• Entries shown:

┌────────

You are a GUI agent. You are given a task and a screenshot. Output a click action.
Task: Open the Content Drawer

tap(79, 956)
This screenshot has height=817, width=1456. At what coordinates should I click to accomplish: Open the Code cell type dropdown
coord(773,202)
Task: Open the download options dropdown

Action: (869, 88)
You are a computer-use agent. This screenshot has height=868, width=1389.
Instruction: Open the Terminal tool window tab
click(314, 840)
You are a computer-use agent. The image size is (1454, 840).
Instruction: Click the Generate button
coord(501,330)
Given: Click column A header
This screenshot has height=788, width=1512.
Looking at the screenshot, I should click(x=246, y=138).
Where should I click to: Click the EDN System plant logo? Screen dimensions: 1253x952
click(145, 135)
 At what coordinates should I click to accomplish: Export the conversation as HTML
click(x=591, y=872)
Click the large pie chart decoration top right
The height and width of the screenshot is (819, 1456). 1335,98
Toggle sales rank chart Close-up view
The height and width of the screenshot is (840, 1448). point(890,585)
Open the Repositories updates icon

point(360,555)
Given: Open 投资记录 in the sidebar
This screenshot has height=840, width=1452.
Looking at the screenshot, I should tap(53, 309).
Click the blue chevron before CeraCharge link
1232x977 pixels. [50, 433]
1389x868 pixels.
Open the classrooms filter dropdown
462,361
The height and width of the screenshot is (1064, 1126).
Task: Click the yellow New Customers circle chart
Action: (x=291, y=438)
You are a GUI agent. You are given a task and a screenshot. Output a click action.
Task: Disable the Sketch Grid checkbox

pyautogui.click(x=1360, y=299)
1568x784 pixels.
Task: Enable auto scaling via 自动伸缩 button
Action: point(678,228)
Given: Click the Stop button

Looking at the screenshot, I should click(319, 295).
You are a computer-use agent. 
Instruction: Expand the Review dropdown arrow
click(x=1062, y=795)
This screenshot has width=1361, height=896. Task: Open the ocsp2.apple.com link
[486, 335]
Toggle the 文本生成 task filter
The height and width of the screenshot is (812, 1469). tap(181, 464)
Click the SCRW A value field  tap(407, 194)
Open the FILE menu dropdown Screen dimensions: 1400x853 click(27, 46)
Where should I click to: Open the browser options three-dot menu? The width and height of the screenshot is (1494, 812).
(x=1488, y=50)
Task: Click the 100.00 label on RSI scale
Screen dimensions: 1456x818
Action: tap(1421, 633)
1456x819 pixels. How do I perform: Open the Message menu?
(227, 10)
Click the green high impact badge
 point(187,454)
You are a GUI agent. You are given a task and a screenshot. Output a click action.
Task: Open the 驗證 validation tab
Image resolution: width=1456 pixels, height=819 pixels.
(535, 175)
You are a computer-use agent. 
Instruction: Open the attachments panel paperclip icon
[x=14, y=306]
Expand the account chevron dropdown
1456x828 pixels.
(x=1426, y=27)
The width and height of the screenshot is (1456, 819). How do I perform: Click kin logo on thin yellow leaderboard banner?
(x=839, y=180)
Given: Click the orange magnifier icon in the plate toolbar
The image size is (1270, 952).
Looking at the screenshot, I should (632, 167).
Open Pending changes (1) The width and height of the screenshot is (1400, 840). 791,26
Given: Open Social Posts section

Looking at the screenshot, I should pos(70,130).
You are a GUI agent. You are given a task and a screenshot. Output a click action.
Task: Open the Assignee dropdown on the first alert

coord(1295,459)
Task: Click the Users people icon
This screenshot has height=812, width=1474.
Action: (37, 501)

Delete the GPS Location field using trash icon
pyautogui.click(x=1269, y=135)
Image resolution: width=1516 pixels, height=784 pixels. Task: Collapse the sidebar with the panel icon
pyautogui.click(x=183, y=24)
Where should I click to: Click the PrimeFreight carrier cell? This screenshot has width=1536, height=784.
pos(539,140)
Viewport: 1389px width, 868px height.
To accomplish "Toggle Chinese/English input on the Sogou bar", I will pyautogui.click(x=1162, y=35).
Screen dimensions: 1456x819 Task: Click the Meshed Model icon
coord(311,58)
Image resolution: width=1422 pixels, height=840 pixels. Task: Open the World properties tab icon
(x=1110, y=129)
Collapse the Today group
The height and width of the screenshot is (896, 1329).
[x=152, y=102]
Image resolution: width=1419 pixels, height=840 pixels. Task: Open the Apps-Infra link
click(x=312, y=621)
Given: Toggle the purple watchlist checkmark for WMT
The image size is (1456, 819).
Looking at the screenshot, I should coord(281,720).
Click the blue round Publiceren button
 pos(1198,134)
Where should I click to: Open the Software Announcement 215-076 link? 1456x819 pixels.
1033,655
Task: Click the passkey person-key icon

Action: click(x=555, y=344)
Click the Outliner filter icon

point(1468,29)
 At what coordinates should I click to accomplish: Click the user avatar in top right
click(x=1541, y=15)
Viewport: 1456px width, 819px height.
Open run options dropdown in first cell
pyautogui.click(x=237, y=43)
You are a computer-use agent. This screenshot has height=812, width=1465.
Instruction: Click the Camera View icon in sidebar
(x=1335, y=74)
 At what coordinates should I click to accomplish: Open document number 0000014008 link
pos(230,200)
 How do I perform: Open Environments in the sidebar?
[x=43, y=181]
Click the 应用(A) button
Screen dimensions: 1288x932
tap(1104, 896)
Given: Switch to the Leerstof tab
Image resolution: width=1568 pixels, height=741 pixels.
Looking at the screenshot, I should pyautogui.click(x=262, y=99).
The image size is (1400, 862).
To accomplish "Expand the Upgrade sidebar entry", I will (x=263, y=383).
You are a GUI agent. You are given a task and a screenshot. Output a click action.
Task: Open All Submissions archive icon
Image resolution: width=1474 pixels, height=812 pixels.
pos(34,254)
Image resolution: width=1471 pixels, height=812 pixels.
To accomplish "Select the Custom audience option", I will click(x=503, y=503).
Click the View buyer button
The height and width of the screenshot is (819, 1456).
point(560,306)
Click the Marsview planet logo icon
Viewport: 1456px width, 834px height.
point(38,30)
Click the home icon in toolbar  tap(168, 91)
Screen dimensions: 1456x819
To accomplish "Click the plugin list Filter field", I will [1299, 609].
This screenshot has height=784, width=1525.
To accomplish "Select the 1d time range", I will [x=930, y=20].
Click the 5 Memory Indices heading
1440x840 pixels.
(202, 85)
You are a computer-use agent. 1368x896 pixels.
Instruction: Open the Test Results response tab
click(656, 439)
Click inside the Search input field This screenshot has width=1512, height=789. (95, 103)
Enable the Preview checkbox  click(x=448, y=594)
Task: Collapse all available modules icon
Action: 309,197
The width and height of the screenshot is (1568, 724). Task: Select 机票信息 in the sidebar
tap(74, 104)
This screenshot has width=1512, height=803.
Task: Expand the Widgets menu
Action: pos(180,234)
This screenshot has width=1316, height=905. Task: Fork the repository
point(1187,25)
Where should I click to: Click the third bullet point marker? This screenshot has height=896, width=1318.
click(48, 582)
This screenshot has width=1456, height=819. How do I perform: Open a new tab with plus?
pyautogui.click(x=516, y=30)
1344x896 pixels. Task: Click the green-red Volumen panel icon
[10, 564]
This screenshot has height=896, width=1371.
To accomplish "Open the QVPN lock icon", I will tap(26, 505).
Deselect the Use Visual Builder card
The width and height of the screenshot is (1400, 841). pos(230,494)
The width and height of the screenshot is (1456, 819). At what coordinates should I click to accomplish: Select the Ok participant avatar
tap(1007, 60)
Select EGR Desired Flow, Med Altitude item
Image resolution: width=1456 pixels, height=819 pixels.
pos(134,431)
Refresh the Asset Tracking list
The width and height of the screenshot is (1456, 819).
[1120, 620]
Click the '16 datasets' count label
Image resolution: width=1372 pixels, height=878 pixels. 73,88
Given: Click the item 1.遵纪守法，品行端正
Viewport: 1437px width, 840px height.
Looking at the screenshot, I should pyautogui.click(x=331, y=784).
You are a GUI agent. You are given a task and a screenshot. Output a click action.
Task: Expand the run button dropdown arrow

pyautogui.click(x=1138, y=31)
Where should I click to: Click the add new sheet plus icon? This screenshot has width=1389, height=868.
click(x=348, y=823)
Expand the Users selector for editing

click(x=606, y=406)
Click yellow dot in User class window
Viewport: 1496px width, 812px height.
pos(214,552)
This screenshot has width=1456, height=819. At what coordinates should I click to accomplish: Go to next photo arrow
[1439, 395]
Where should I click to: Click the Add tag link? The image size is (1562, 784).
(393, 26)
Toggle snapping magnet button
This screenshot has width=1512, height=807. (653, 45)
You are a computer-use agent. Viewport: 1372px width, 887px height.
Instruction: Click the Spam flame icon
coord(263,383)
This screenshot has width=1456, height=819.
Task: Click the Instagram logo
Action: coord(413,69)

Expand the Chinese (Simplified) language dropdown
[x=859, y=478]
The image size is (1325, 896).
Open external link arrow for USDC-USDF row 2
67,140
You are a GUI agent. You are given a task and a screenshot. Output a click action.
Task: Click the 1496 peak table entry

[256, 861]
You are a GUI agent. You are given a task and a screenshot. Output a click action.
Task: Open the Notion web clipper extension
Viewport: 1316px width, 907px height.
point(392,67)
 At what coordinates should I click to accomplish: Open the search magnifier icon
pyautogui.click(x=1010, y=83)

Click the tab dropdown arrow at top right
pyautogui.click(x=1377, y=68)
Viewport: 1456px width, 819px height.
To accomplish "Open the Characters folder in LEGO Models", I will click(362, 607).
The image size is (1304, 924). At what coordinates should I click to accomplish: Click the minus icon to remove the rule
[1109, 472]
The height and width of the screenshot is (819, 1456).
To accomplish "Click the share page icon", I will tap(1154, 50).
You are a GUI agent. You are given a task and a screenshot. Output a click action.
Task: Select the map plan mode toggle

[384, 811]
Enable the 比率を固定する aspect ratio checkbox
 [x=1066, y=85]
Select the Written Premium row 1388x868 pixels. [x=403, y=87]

└────────

• Exercise details: Filter the entries above down to the lines that contain the word "input".

• Exercise output:
To accomplish "Toggle Chinese/English input on the Sogou bar", I will pyautogui.click(x=1162, y=35).
Click inside the Search input field This screenshot has width=1512, height=789. (95, 103)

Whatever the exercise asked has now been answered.